Common UK parlance for a bolt and a set screw is that there is thread the
entire length of the set screw, whereas a bolt is only partly threaded.

Anything else is contrary to UK convention, for decades, perhaps rather
than centuries.

You are of course perfectly free to believe otherwise, but is a foolish
approach and most unhelpful in making purchases in the UK of, or
specifying in the UK, machine/set screws / bolts.


So the bolts (and corresponding nuts) that I bought the other day were not
really bolts but screws because they are threaded right up to the head.

I imagine that the nature of the head is also a factor in the screw/bolt
decision.

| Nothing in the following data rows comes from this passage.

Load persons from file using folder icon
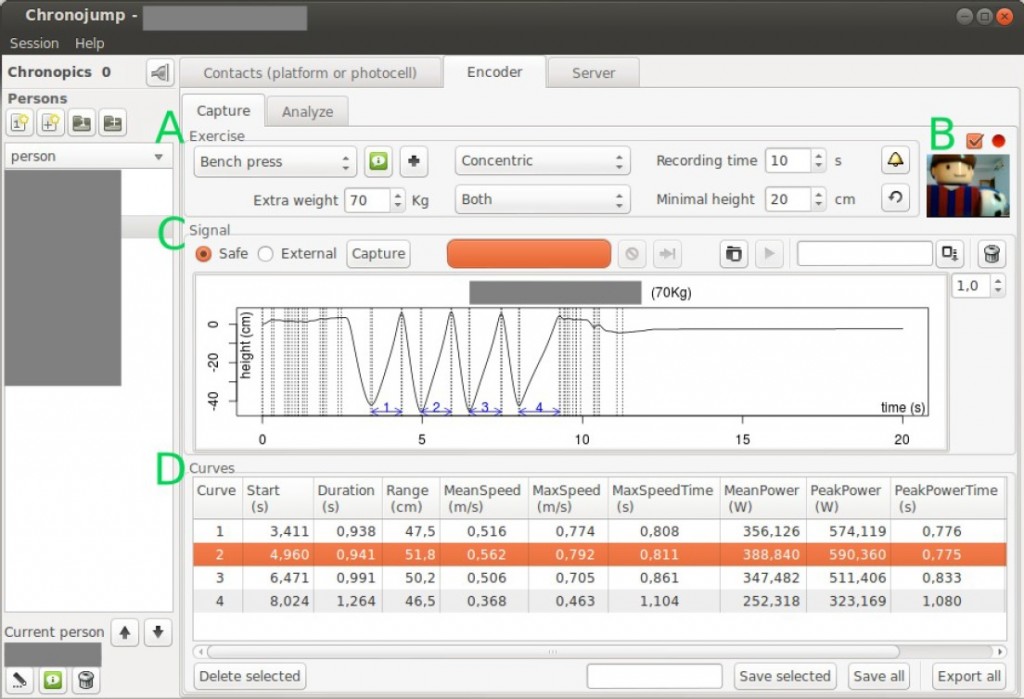1024x699 pixels. tap(79, 122)
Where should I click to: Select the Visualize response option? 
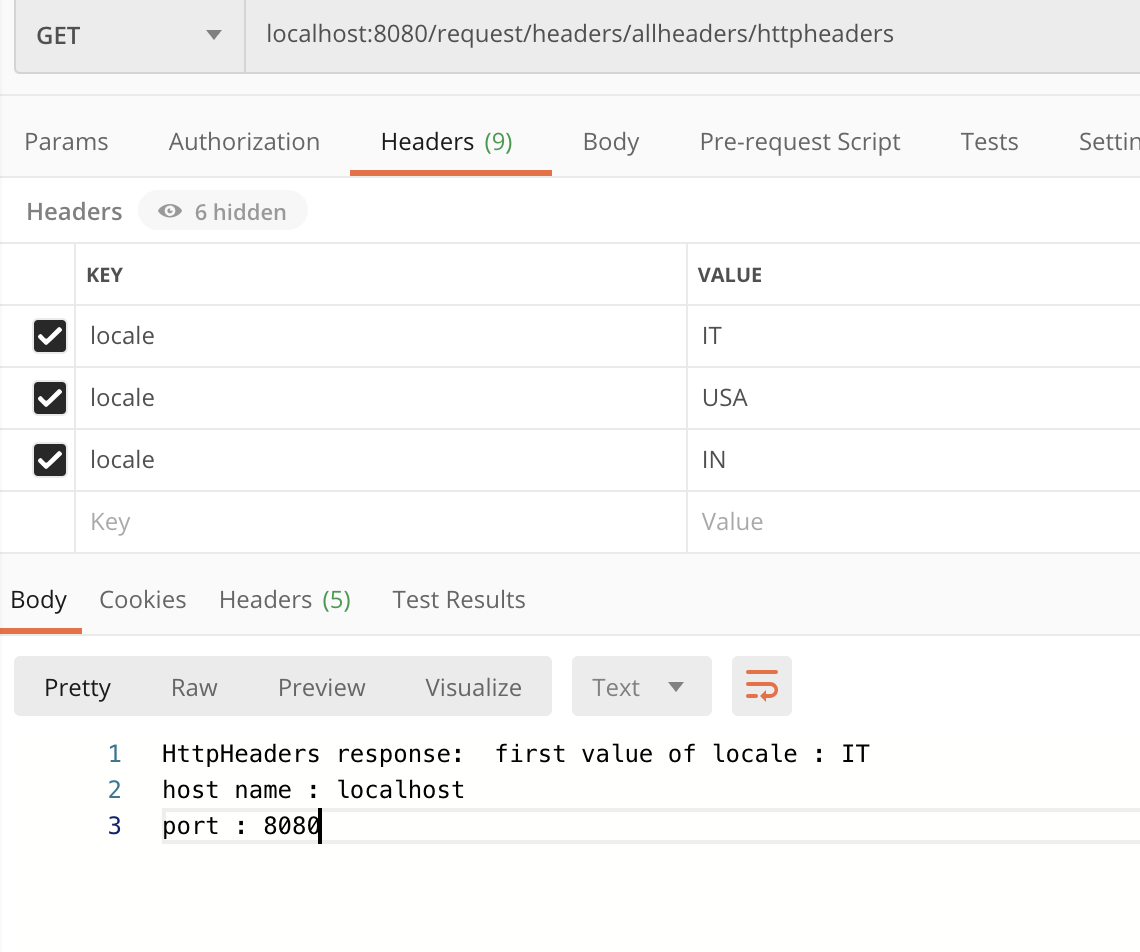click(473, 686)
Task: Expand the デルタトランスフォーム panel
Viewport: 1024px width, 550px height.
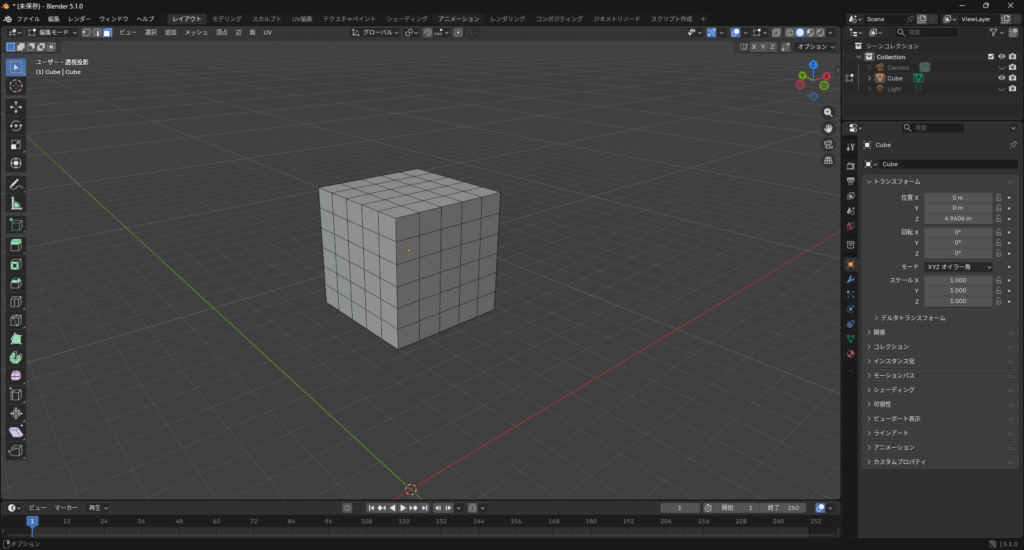Action: pos(912,317)
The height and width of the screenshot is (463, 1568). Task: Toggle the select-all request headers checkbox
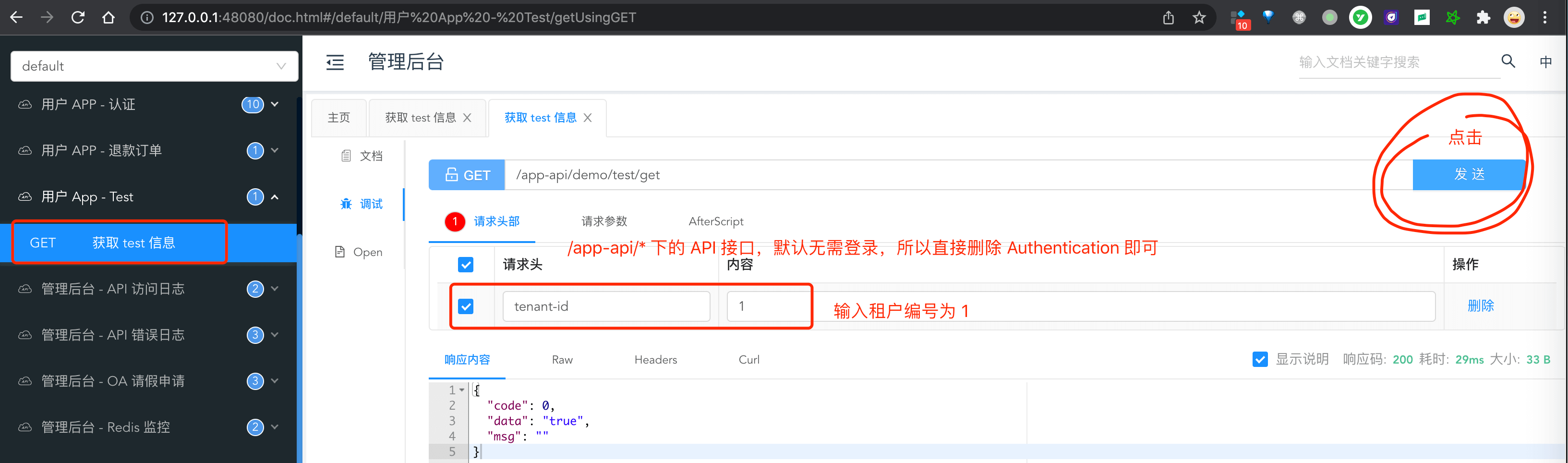pyautogui.click(x=466, y=264)
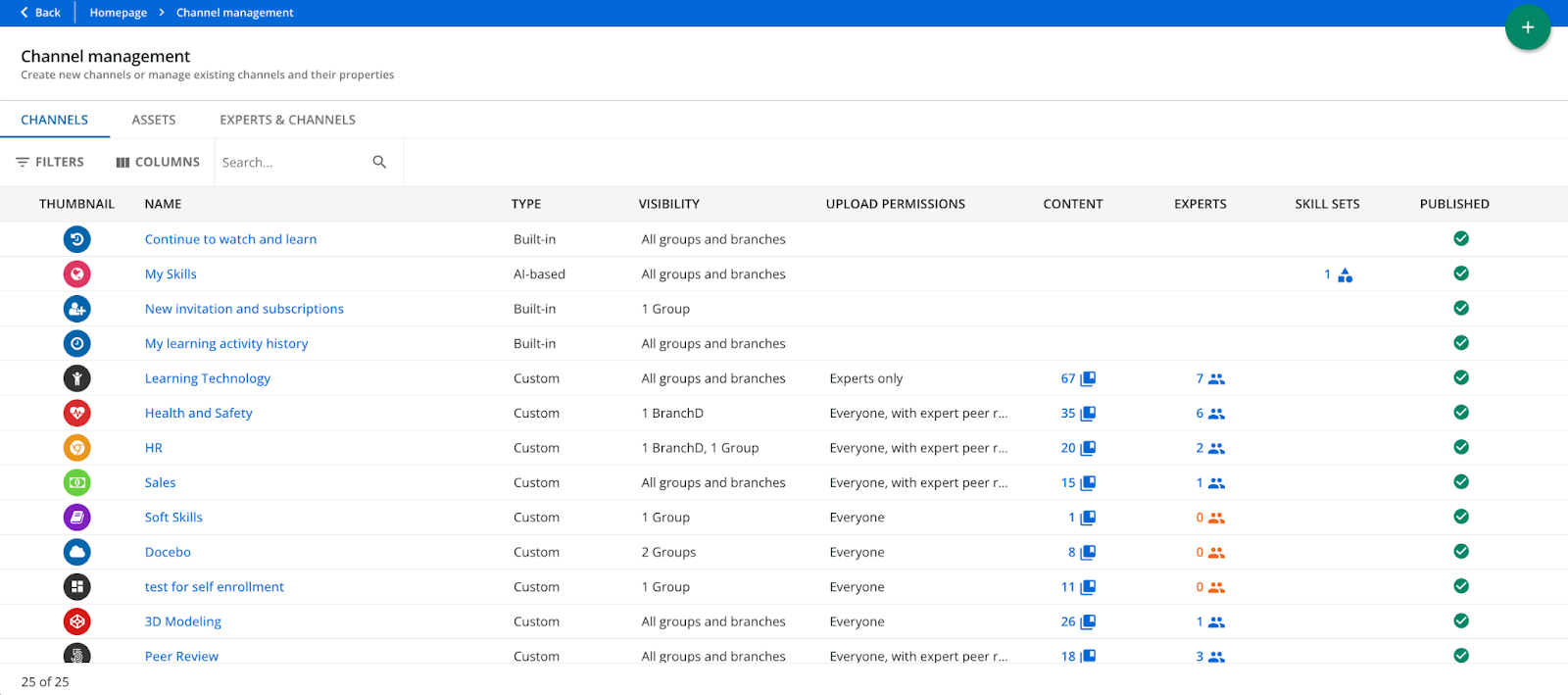This screenshot has height=695, width=1568.
Task: Go to Homepage breadcrumb
Action: tap(118, 13)
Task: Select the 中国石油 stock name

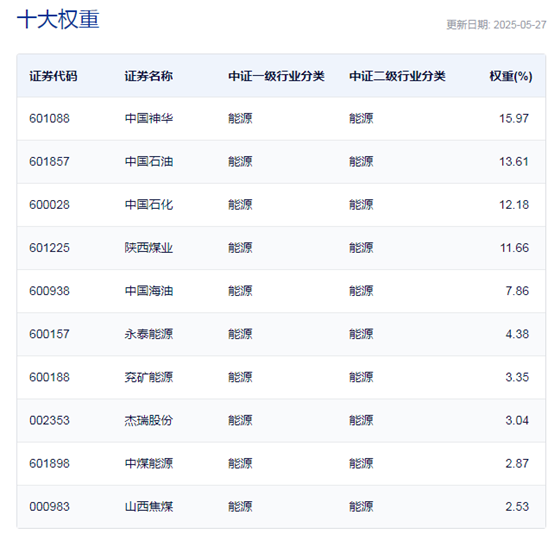Action: 149,162
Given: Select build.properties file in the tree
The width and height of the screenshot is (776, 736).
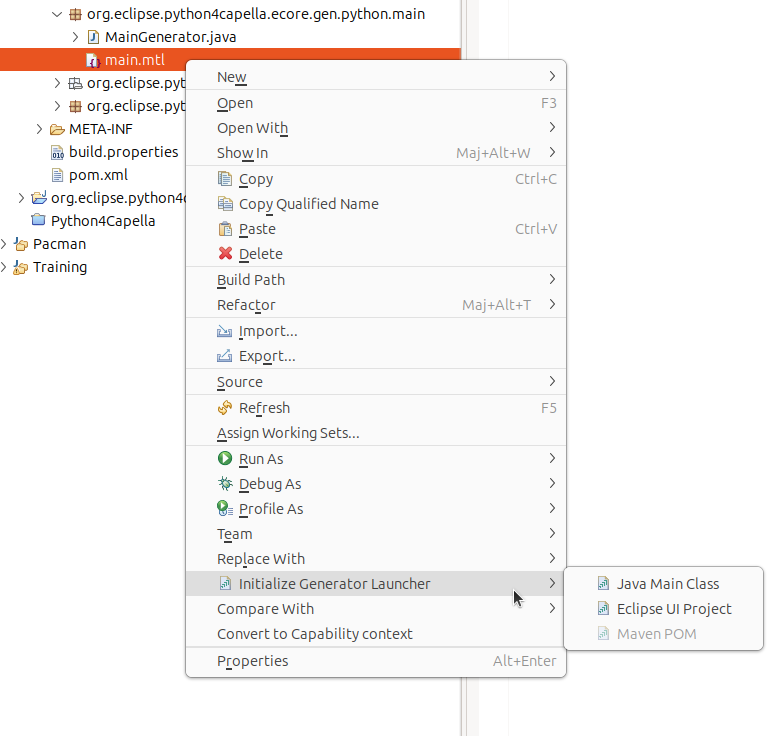Looking at the screenshot, I should pos(123,152).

If it has round head with a flat or cross-head notch, tightened
with a screwdriver, it's a screw; if it has a hexagonal or square head, it
may be a bolt depending on how far up the shank the threads continue.

There is a third category - the ******* bolt from hell! The spare wheel on
my Peugeot 306 was held into a cage under the boot by a bolt-sized screw
with a *round* head that had a semi-cylindrical notch in it (ie the sides
were not vertical). You were supposed to use the flattened end of the
wheelbrace as a crude screwdriver. This idea failed fairly spectacularly if
the captive nut on the cage got seized onto the threads (it was exposed to
all the water that was thrown on the underside of the car), because the
curved sides of the notch in the screw head meant that the "screwdriver" end
of the wheelbrace just climbed out of the notch. It took an RAC man about
half an hour to free the seized thread with WD40, heat, lots of cursing and
imprecations about the parentage of the person who had designed it. How much
more effort does it take to cut (or die-stamp) a semi-cylindrical notch than
to cut one with vertical sides using a milling machine? Or to mill/die-stamp
a proper hexagonal head the same size as the wheel bolts.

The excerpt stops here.